Declining conversion factor should have little effect on family physicians

AAFP News Staff

CMS’s release of the final 2011 Medicare conversion factor, which decreased from 2010, has caused a lot of confusion and consternation among family physicians. To allay those concerns, the Academy has created a chart that shows why family physicians actually may see payment increases in 2011.

Members should be aware, however, that payment allowances in the chart are not adjusted geographically. According to Kent Moore, AAFP’s manager of health care financing and delivery systems, actual payment rates for providing Medicare services will vary according to the Medicare locality where services are performed because geographic practice cost indices also have been updated.

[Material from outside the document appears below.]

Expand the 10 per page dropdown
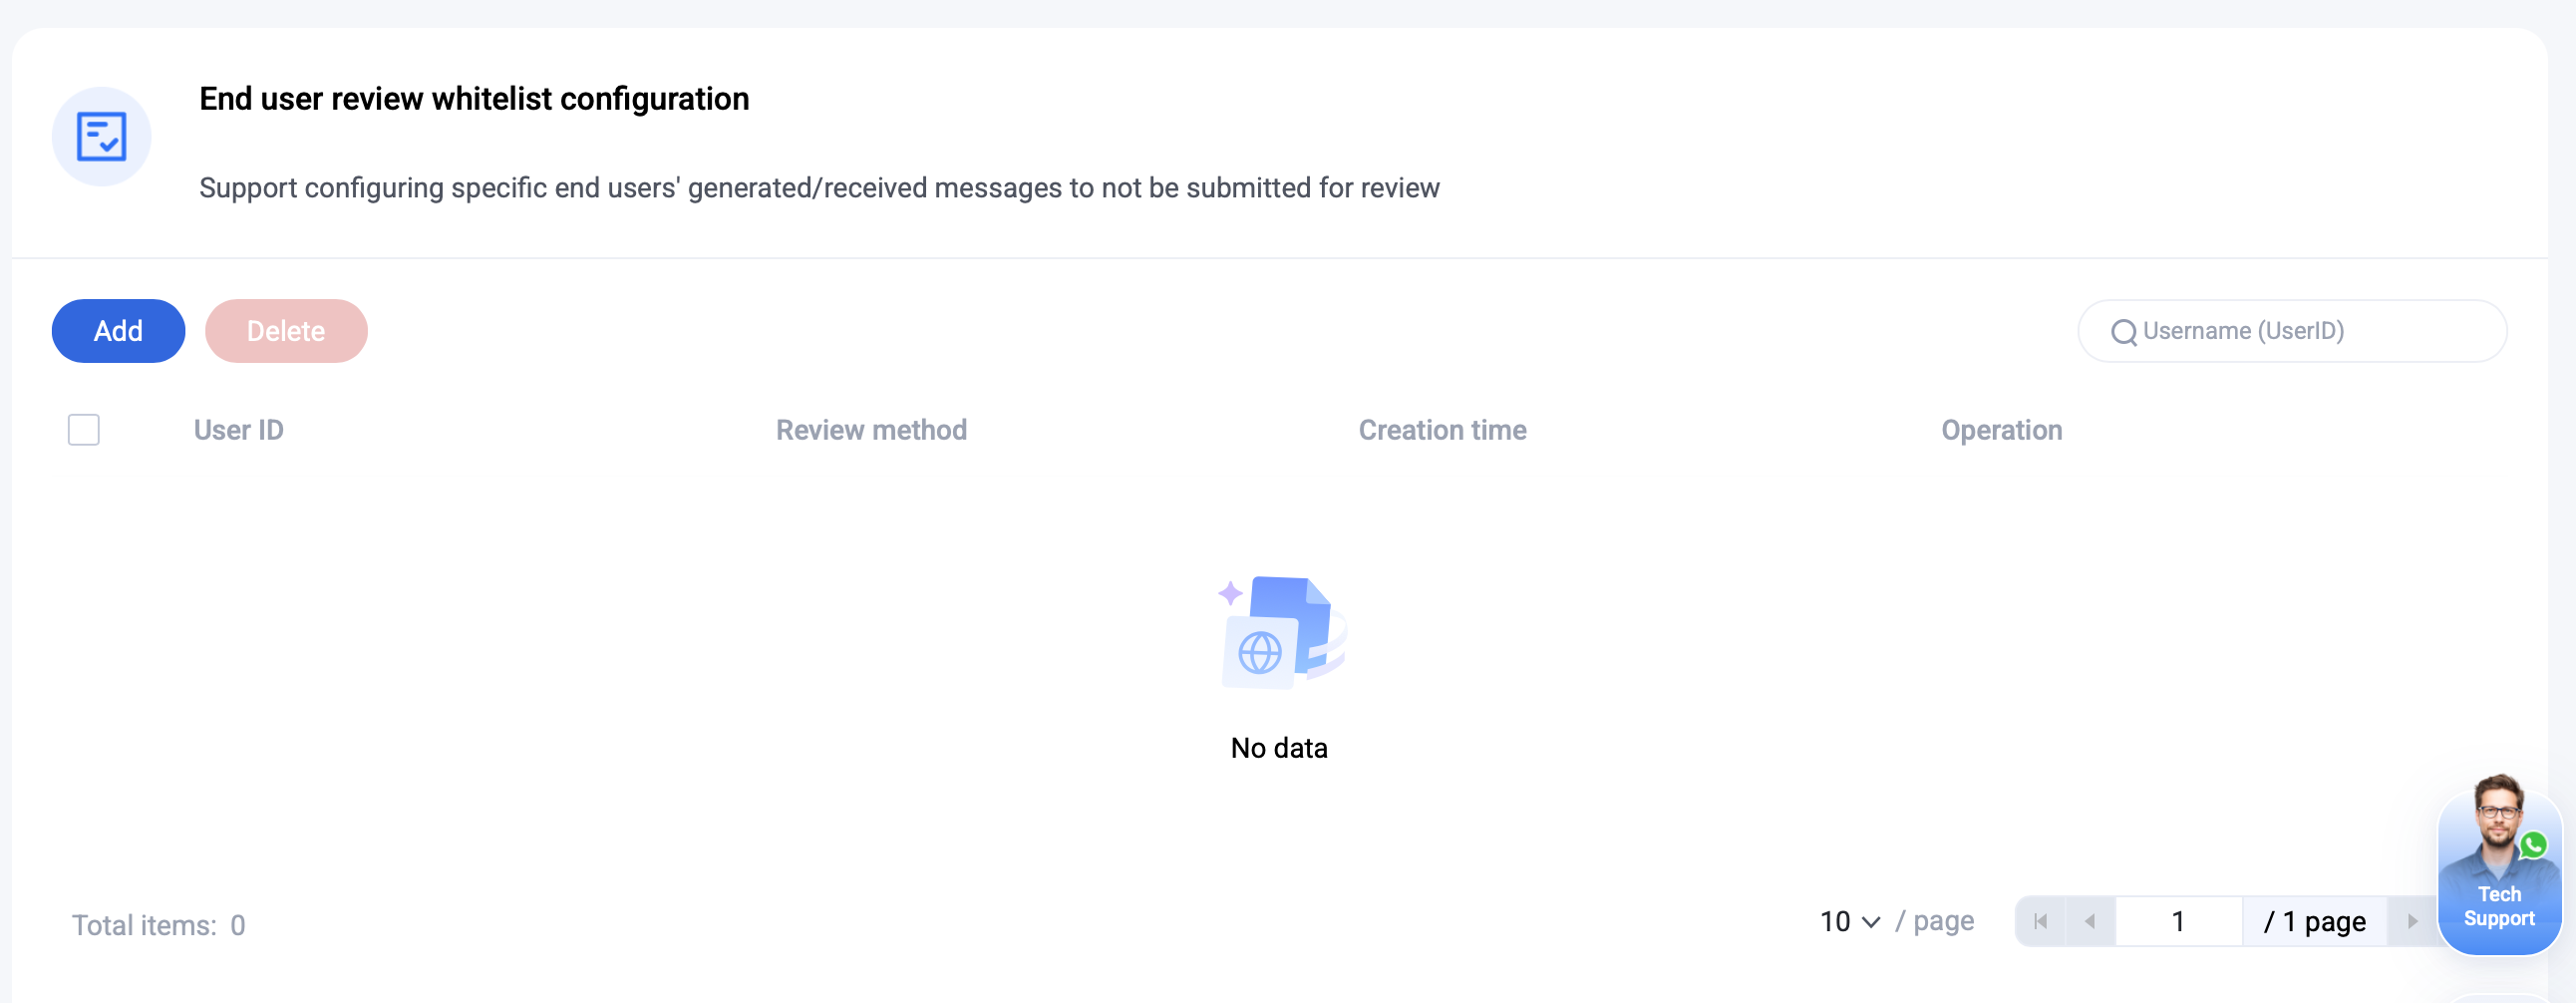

Moore noted that many physicians expected that their Medicare payments for 2011 would remain the same because Congress extended the payment rate that was in place for the second half of 2010 through the end of 2011. Expectations were that payments would remain the same and there would be no change in the conversion factor applied to payments, he told AAFP News Now.

However, Moore added, “CMS instituted a number of changes in the payment formula, including rebasing the Medicare economic index, increasing some of the payment codes and recalculating the figures for practice expense.” These changes would have resulted in increased costs to the Medicare program, but any changes to the program must remain budget-neutral. Thus, CMS was forced to apply a negative adjustment to the overall conversion factor.

Although the actual 2011 conversion factor went down from $36.8729 to $33.9764, changes in relative value units, or RVUs, have resulted in an overall increase in the Medicare allowance for the CPT codes family physicians use the most. In fact, Medicare allowed charges for family medicine are expected to increase in 2011 by about 2 percent to 3 percent, said Moore.

For example, according to the AAFP chart, the allowance for CPT code 99212 went up 4.09 percent. The allowance for CPT code 99213 went up 3.34 percent, and for CPT code 99214, it went up 2.35 percent. In addition, Moore noted, many family physicians will receive an additional 10-percent bonus because of provisions in the Patient Protection and Affordable Care Act.

Many physicians look at the conversion factor to compare their potential revenue from year to year, said Moore. “They see a declining conversion factor and assume their claims will decline by the same amount. But, in fact, the payment formula is increasing payments to primary care, sometimes at the expense of services provided by other, higher-paid specialties.”